GOOD READS ON THE WEB – WHALE EDITION
Whales change their tune and pick new songs every few years, according to the Science Magazine news feed. At least, humpback whales do, according to a team of Australian and British scientists. Whale populations tend to have their own songs, which change gradually over the years.
But the researchers, studying separate humpback populations from the east and west coasts of Australia found that the eastern groups tended to pick up new songs from the western group during migrations and at shared feeding grounds. Eventually, the songs spread throughout the South Pacific. Science posted a recording of snippets of evolving whale songs on YouTube. The researchers published their findings in Proceedings of the Royal Society B: Biological Sciences.

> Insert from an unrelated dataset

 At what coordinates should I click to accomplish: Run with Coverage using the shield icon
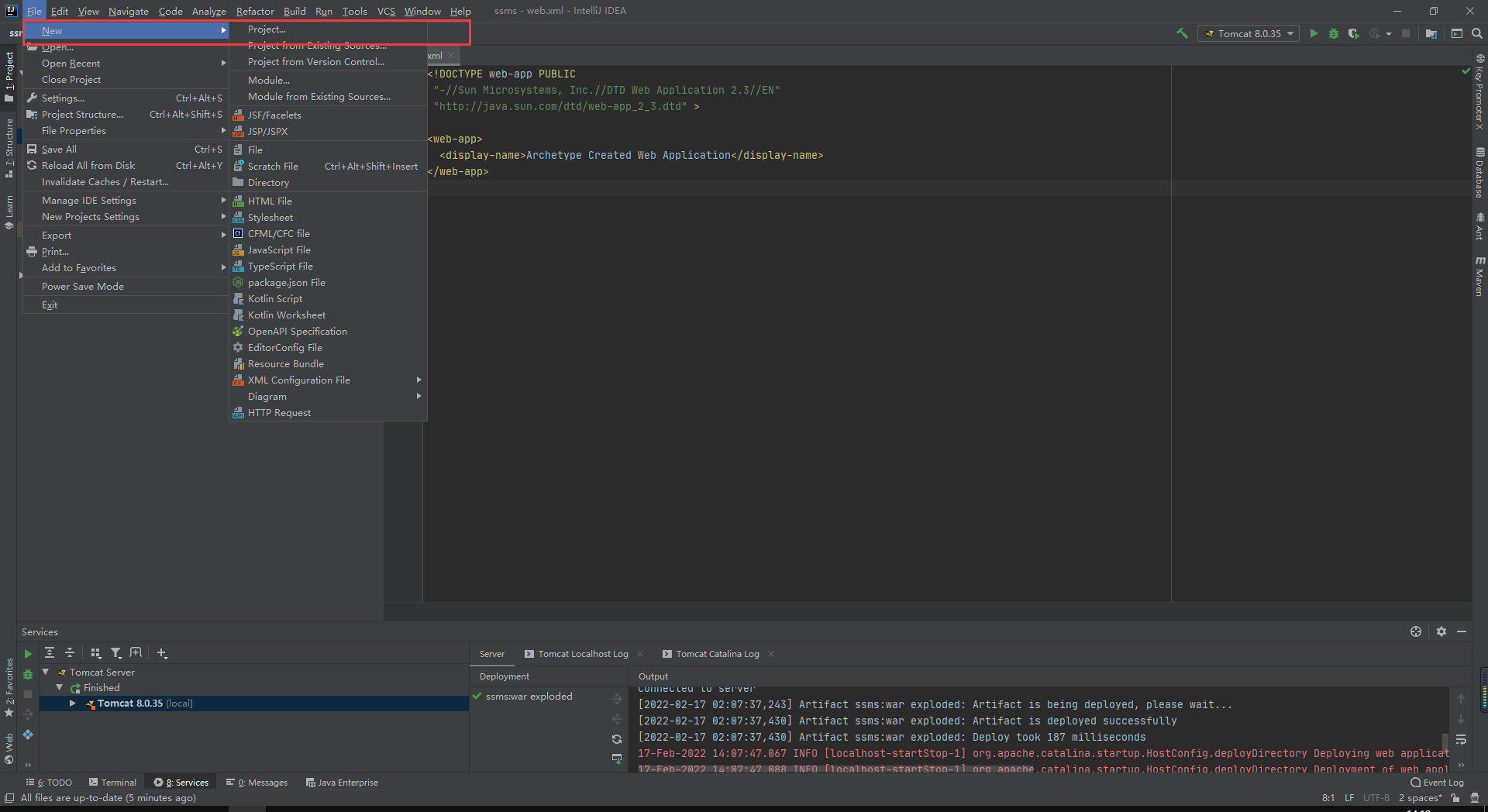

But Also, Whale Songs Are Affected By Man-Made Noise
A study of humpback whales by Japanese researchers found that humpbacks become inhibited in their singing when confronted with noise from passing ships, according to a study reported in ScienceDaily. While using underwater recorders to capture whale songs, the scientists found that as a ship passed within 1,200 meters, the whales tended to reduce or even cease singing, resuming only after about 30 minutes. Since only male humpbacks sing, it’s not clear how females and calves react to ships’ noise. The researchers published their finding the online journal PLOS ONE.
“Watching Whales from Space”
Improved satellite imaging capabilities are making it easier to track and count whales in remote ocean areas around the world. High-resolution imaging that can now identify fins and flukes has enabled British Antarctic Survey scientists to identify and count different species of whales in four locations. They include humpback whales off Hawaii, southern right whales off Argentina, fin whales in the Pelagos Sanctuary in the Mediterranean and grey whales off the coast of Mexico. They published their findings in the journal Marine Mammal Science.
Whales’ Earwax Tells Stories
It probably never occurred to you that whales have earwax, but they – and a lot of it, according to an article from National Geographic. And museums collect it. A whale’s earwax plug can be more than a 18 inches/50 cm long and weigh 2 lb/1 kg. contains a wealth of information about a whale’s life over six months. Added in layers like tree rings, they can give scientists data on everything over the period, including the environmental conditions the whale has experienced, its health overall and its level of stress, based on release of the hormone cortisol.
And, Something Completely Different
Scientists are paying more attention to the relationships between Arctic peoples who believe humans and whales can talk to each other, according an article in the great online magazine Hakai. It’s part of an effort to better understand Indigenous peoples’ relationships with animals and the animals’ capacity for thoughts and feelings.